--- Start of THE RECORDS ---

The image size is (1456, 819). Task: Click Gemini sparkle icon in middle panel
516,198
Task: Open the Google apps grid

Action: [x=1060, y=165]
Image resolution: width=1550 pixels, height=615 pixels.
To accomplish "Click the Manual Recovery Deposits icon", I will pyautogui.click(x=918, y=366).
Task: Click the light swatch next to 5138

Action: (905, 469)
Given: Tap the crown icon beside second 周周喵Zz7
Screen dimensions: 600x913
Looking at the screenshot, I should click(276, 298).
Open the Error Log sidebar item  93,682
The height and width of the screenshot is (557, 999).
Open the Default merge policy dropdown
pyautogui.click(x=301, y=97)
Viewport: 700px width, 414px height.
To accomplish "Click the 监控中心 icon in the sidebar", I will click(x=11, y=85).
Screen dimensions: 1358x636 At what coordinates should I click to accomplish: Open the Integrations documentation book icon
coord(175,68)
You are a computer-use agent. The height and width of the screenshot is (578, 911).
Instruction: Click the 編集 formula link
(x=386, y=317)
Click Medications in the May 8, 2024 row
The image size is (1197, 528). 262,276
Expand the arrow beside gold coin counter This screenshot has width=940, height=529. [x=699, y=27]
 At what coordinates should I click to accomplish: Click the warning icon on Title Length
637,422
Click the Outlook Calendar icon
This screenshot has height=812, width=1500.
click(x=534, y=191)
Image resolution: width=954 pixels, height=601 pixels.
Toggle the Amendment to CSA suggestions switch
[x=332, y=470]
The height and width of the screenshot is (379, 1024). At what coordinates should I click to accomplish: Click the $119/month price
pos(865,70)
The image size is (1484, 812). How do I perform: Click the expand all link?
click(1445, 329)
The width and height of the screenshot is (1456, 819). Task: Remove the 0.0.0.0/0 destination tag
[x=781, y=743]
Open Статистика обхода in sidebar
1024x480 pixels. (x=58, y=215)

--- End of THE RECORDS ---

### WHAT THIS TASK INVOLVES
Copy each of the entries above word for word, without changing anything.

### EXERCISE RESULT
The image size is (1456, 819). Task: Click Gemini sparkle icon in middle panel
516,198
Task: Open the Google apps grid

Action: [x=1060, y=165]
Image resolution: width=1550 pixels, height=615 pixels.
To accomplish "Click the Manual Recovery Deposits icon", I will pyautogui.click(x=918, y=366).
Task: Click the light swatch next to 5138

Action: (905, 469)
Given: Tap the crown icon beside second 周周喵Zz7
Screen dimensions: 600x913
Looking at the screenshot, I should click(276, 298).
Open the Error Log sidebar item  93,682
The height and width of the screenshot is (557, 999).
Open the Default merge policy dropdown
pyautogui.click(x=301, y=97)
Viewport: 700px width, 414px height.
To accomplish "Click the 监控中心 icon in the sidebar", I will click(x=11, y=85).
Screen dimensions: 1358x636 At what coordinates should I click to accomplish: Open the Integrations documentation book icon
coord(175,68)
You are a computer-use agent. The height and width of the screenshot is (578, 911).
Instruction: Click the 編集 formula link
(x=386, y=317)
Click Medications in the May 8, 2024 row
The image size is (1197, 528). 262,276
Expand the arrow beside gold coin counter This screenshot has width=940, height=529. [x=699, y=27]
 At what coordinates should I click to accomplish: Click the warning icon on Title Length
637,422
Click the Outlook Calendar icon
This screenshot has height=812, width=1500.
click(x=534, y=191)
Image resolution: width=954 pixels, height=601 pixels.
Toggle the Amendment to CSA suggestions switch
[x=332, y=470]
The height and width of the screenshot is (379, 1024). At what coordinates should I click to accomplish: Click the $119/month price
pos(865,70)
The image size is (1484, 812). How do I perform: Click the expand all link?
click(1445, 329)
The width and height of the screenshot is (1456, 819). Task: Remove the 0.0.0.0/0 destination tag
[x=781, y=743]
Open Статистика обхода in sidebar
1024x480 pixels. (x=58, y=215)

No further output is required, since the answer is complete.